**GIVEN DATA:**
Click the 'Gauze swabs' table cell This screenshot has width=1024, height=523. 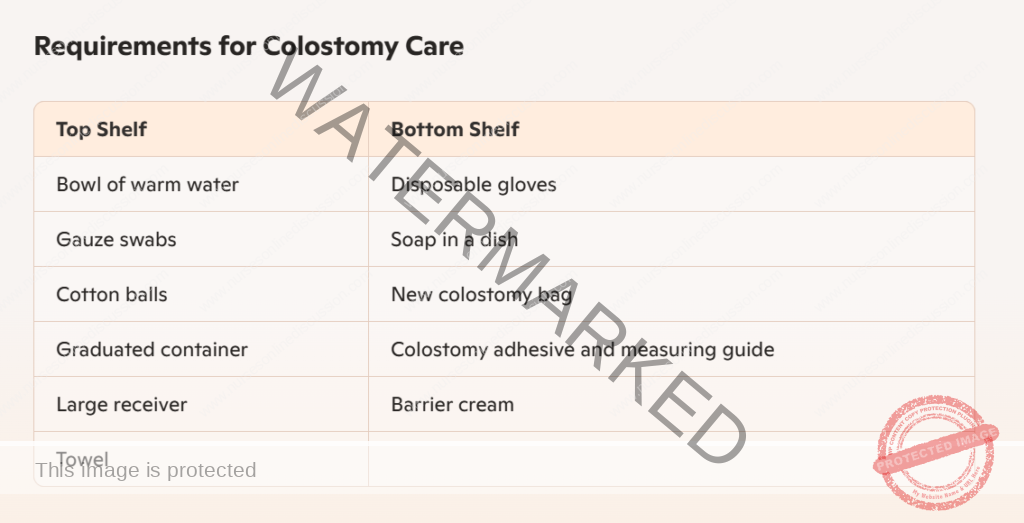(201, 239)
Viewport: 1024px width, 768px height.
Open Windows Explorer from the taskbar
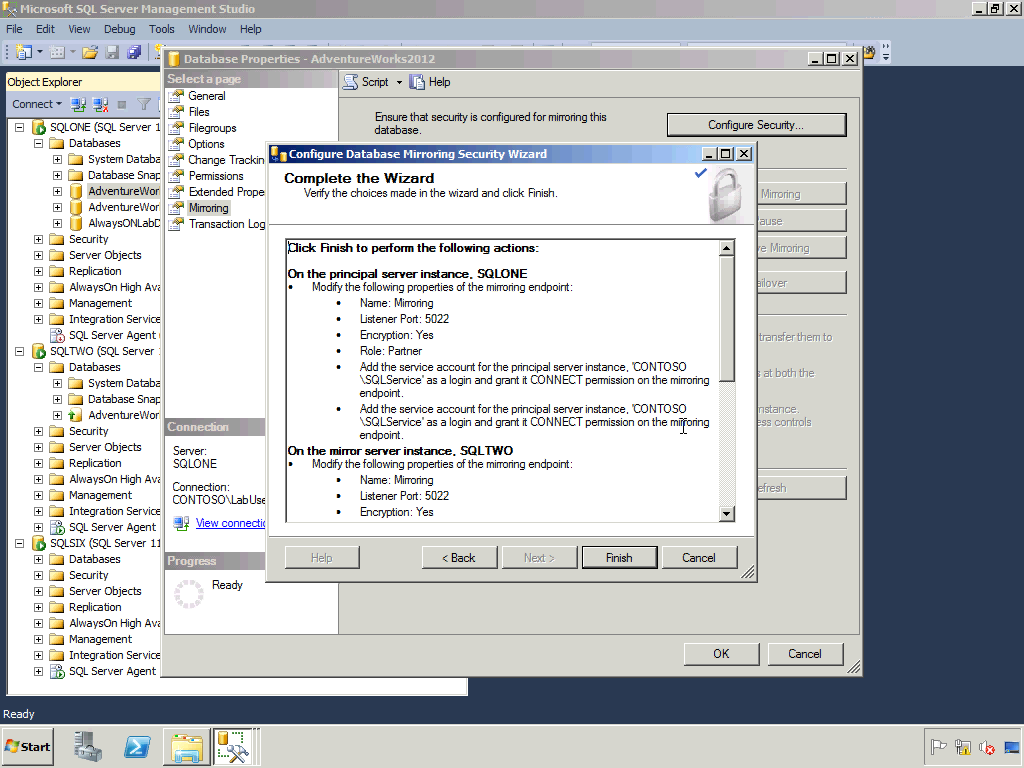tap(186, 747)
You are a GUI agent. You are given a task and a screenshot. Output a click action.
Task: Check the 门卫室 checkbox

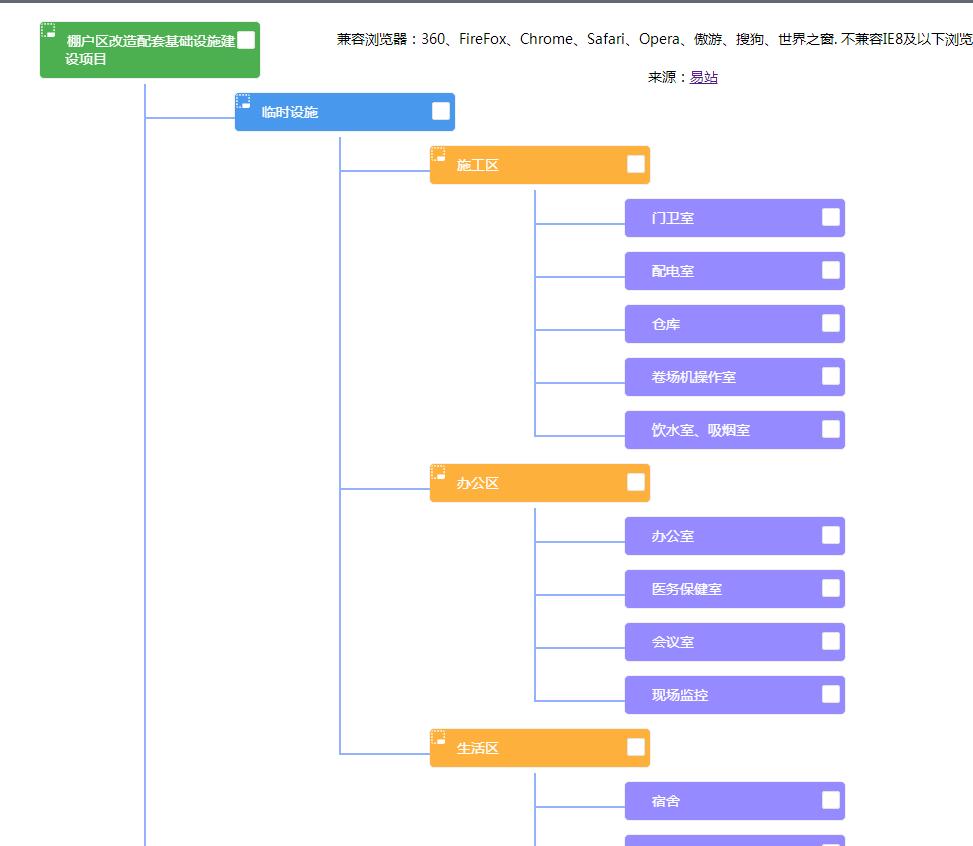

**WHAT YOU HAVE TO DO:** All that belongs in the answer is the exact run of lines from the line containing "Open Windows Explorer from the taskbar" to the end of the listing above, pictures removed.

**WORKED SOLUTION:**
Open Windows Explorer from the taskbar
tap(186, 747)
You are a GUI agent. You are given a task and a screenshot. Output a click action.
Task: Check the 门卫室 checkbox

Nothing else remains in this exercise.